例えば自宅で点滴や注射を行えるようになれば、入院費を削減できます。ねこ自身にとっても、大好きな家で過ごせるというメリットがあります。いくつかの選択肢を提示してもらい、自分にとってもねこにとっても負担の少ない治療法を選択しましょう。
動物の医療費は一定の金額が決められていないため、動物病院が自由に設定しています。そのため、同じ治療でも病院によって医療費が違うことはありえます。また、かかりつけの病院では設備がなくてできない治療が、他の病院ではできるということもあるかもしれません。
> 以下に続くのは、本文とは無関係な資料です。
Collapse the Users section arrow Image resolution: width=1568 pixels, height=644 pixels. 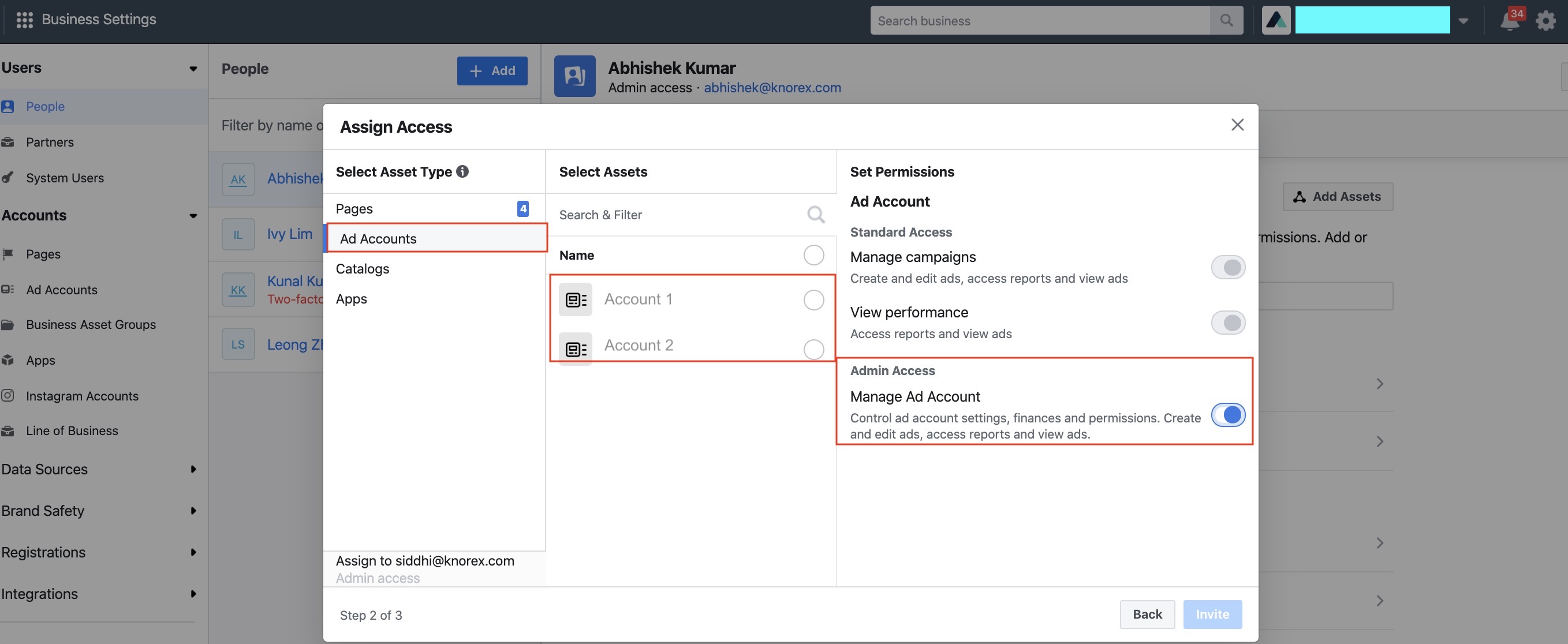point(193,69)
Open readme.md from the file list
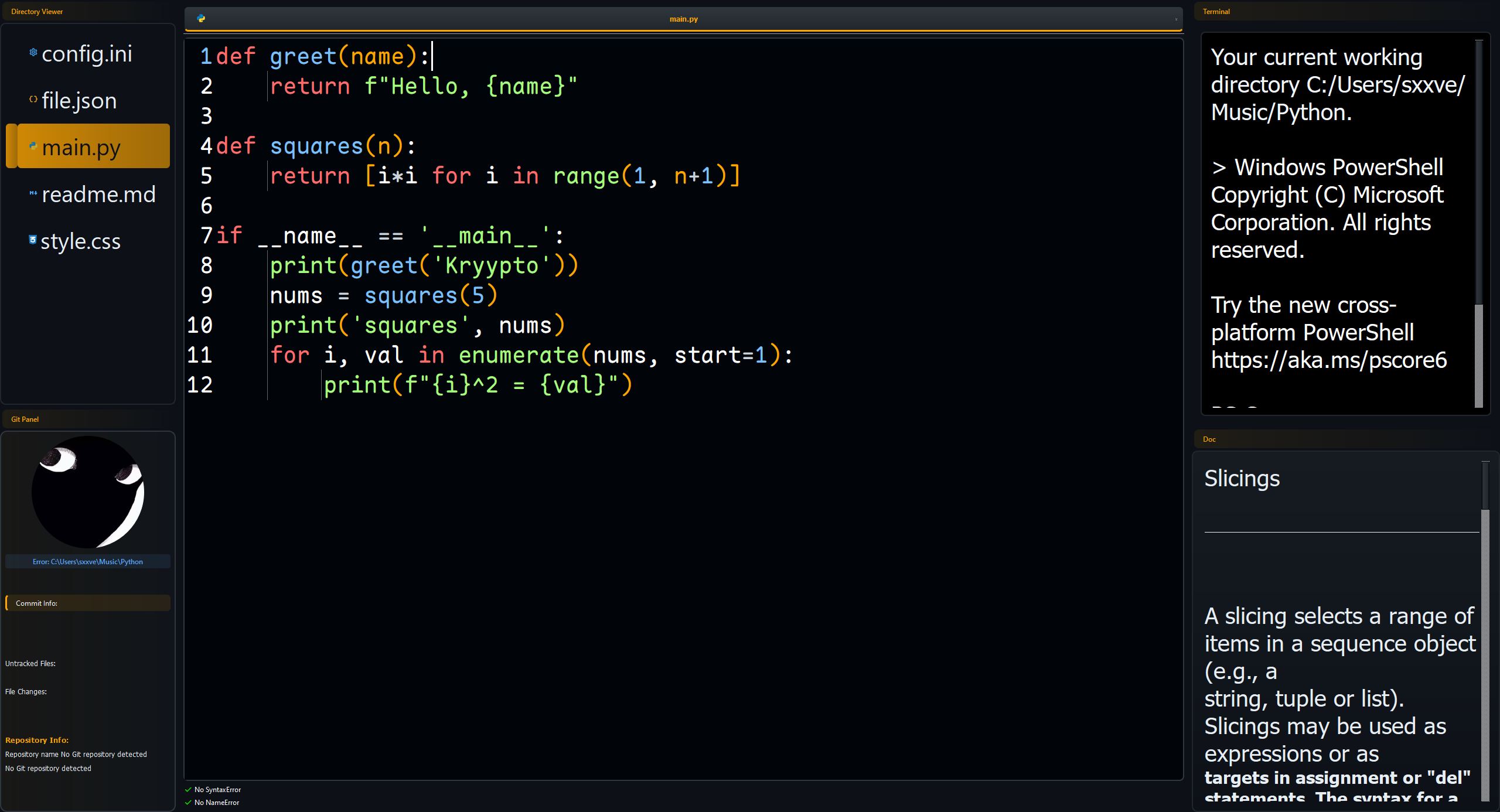This screenshot has width=1500, height=812. pyautogui.click(x=98, y=195)
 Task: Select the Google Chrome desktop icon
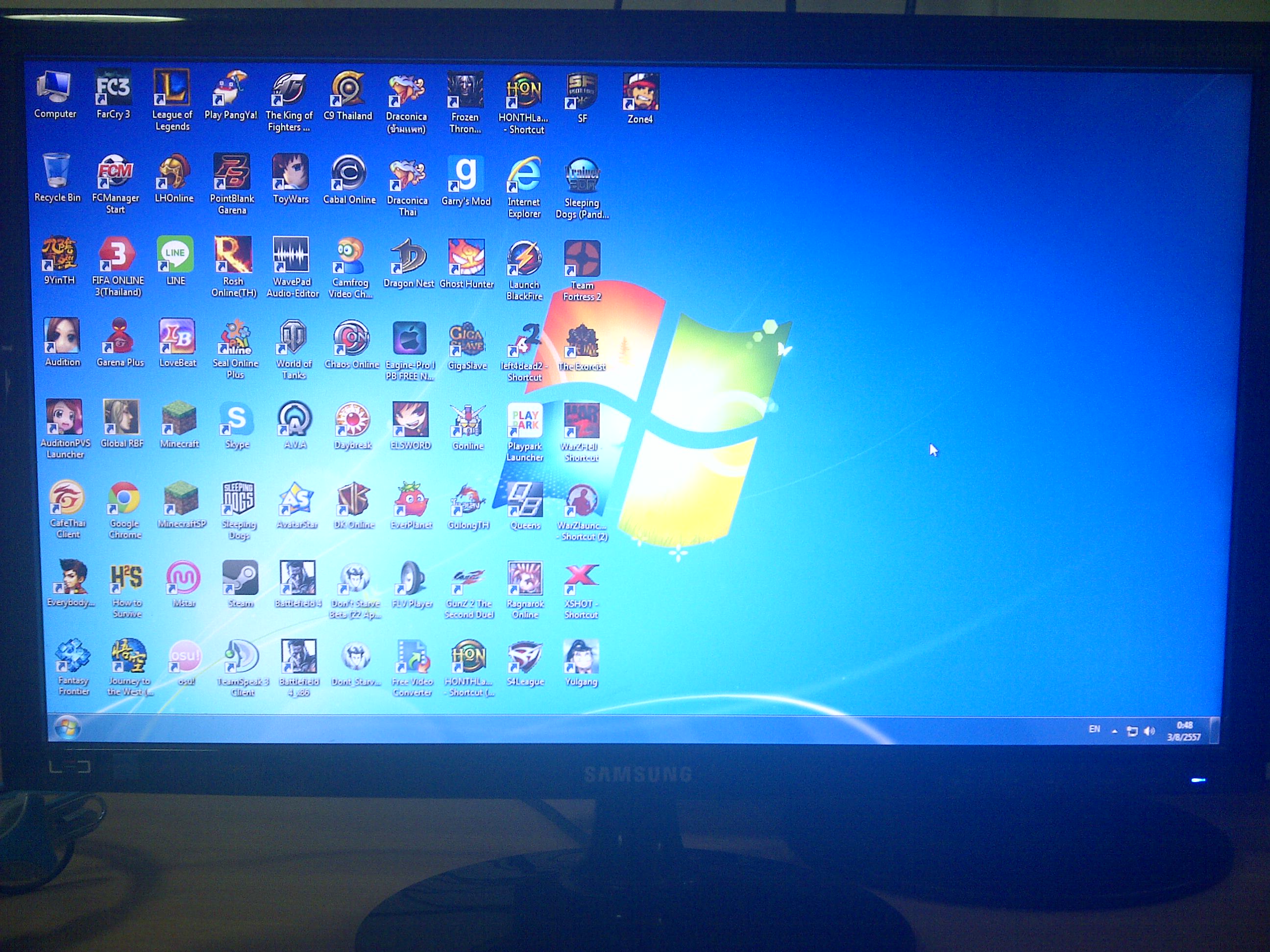tap(124, 499)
他の病院に転院することで、効果的かつ費用の負担が少ない治療を受けられる可能性はあります。まずはセカンドオピニオンを受け、かかりつけ医以外の獣医師にも相談しましょう。
「セカンドオピニオンをしたいとかかりつけの獣医師に言うと、気を悪くするのではないか」と心配になるかもしれませんが、遠慮する必要はありません。良い獣医師であれば、快く検査結果や治療方針を伝えやすいようまとめてくれたり、そのねこの病気や状態に応じてベストな病院を紹介してくれたりするはずです。
ただし、セカンドオピニオンや転院はあくまでより良い治療法を模索するための手段です。医療費が高いからと次々病院を変わっていると肝心の治療が遅れてしまいますので、早めに決断することが重要です。
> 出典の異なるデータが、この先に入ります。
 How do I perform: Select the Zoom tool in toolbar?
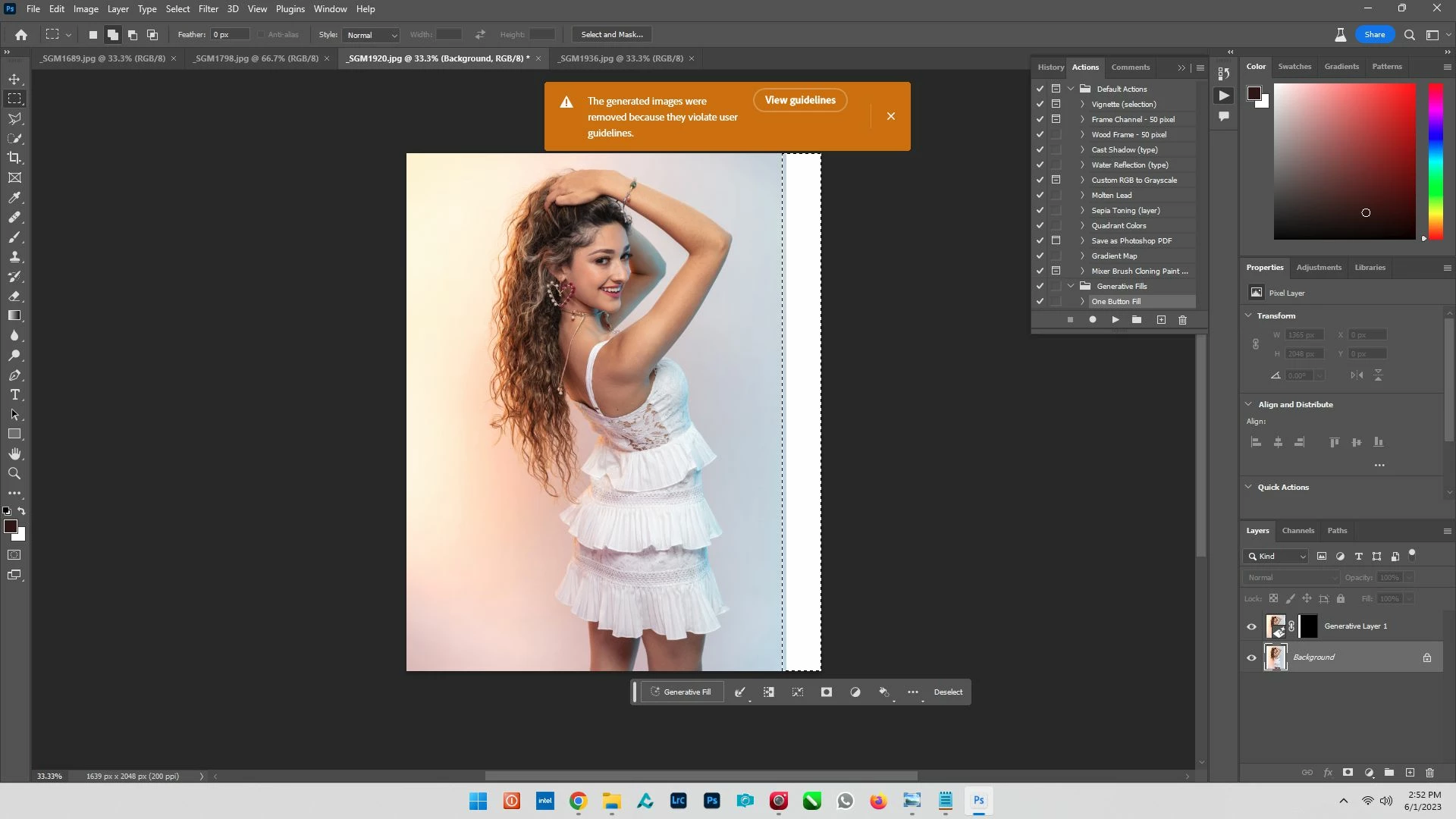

ペットローンは、ペットの購入や医療費など、ペットに関係する用途に利用できるローンです。他のローンと比較すると金利はやや低めですが、融資審査は厳しくなっています。家や車と違い、担保となる物がないためです。
ペットローンを扱っている銀行をいくつかご紹介しましょう。
銀行名 | ローン名 | 金利(年利) | 借入れ可能金額 |
イオン銀行 | ペットローン | 3.8~8.8% | 10~700万円 |
スルガ銀行 | どうぶつ医療ローン
〈ヘルスケアプラン〉 |
6.0~12% | 10~100万円 |
どうぶつ医療ローン
〈高度医療プラン〉 |
4.0~7.5% | 100~800万円 | |
池田泉州銀行 | ペットローン | 2.875~4.375% | 1,000万円 |
※金利や借入れ可能金額は2023年5月時のものです。
最新情報は各公式サイトでご確認ください。
ペットローンが難しい場合は、一般的なフリーローンを利用するという手もあります。フリーローンは用途が限定されていないため、ねこの医療費として借りることも可能です。
いずれにせよ返済計画をしっかり立てて、滞りなく返済できるよう考えておくことが重要です。
ねこの医療費は保険がきかないため、飼い主の負担が大きくなります。特に大きな手術や長期通院が必要になった場合は、払いきれないほどの多額の出費になることも少なくありません。ねこが元気なうちから保険や貯金などで医療費を確保しておきましょう。
また、お金がないからといって治療を諦める必要もありません。獣医師に相談したり、ローンを利用したりするなど、治療を継続できる方法はあります。
自分にできる範囲で愛猫が適切な治療を受けられるよう、ベストを尽くしましょう。